This seems like the gaping hole that this will be driven through.

seanhunter 3 hours ago | parent [-]

Yes. My bet is they are going to try to say that a “balance of payments” problem is a “payments problem”, which maybe it is maybe it isn’t. It certainly sounds like it wasn’t what the framers of this particular law had in mind but there we are.

JumpCrisscross 3 hours ago | parent [-]

> they are going to try to say that a “balance of payments” problem is a “payments problem”

"The balance of payments consists of two primary components: the current account and the...financial account" [1]. The current account is the trade deficit or surplus in goods and services. The financial account (a/k/a the capital account) tracks movement of money.

If you have a free-floating currency, your balance of payments is always zero. This is the principle advantage of a free-floating currency: your exchange rate adjusts to finance trade deficits and invest surpluses [2]. America does not have a balance of payments problem because America doesn't fix the price of a dollar.

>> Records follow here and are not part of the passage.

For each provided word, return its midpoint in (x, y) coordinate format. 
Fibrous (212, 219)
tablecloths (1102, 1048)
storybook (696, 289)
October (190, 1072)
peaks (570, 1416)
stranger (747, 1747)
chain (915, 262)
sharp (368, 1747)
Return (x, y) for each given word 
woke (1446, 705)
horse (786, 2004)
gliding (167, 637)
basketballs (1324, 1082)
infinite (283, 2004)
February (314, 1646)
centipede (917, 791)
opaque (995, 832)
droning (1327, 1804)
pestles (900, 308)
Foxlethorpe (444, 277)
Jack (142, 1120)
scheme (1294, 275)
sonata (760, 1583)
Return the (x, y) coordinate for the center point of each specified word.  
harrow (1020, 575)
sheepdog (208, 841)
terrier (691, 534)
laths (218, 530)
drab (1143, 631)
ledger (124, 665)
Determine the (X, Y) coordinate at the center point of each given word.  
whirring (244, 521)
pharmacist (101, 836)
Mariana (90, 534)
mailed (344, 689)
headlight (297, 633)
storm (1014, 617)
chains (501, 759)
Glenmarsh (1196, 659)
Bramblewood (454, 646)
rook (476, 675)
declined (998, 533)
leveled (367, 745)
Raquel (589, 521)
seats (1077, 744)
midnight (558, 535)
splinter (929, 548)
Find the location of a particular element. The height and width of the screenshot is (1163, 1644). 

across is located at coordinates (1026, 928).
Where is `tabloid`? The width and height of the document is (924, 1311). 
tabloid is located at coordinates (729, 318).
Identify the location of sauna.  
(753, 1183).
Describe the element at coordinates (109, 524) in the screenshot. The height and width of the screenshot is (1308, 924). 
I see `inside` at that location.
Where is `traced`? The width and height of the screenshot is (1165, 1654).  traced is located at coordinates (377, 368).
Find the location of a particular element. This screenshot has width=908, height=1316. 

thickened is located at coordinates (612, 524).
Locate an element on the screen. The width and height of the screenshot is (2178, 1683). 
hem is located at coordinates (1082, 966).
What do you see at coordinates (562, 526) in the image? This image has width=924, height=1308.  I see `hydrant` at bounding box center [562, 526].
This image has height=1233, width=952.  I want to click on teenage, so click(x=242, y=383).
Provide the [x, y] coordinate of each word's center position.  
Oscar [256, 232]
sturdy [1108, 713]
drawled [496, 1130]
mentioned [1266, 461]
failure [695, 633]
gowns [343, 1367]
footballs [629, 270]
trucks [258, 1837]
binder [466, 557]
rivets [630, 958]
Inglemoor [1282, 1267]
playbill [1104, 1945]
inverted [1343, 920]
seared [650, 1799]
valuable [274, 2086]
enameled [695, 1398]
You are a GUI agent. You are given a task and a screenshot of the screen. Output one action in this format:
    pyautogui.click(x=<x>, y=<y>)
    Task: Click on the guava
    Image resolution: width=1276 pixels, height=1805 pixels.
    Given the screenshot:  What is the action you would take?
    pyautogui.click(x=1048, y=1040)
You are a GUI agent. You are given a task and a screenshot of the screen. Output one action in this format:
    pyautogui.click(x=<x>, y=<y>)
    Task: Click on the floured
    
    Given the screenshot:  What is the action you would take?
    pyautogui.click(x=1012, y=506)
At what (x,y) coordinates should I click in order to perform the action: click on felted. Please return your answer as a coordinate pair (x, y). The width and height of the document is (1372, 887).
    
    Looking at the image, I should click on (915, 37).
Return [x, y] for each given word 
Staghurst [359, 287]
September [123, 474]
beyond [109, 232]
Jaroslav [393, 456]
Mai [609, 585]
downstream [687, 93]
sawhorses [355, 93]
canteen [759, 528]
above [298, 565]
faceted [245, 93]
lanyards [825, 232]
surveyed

The best the U.S. could argue for § 122 jurisdiction is that a trade deficit constittues a fundamental international payments problem. That is, of course, nonsense from an economics perspective. But I don't know how these terms have been used in U.S. trade law. (My strongest argument against the author's argument woudld be that the Congress passing statute that "no longer applied by the time the Trade Act was introduced" merits deeper scrutiny of Congressional intent.)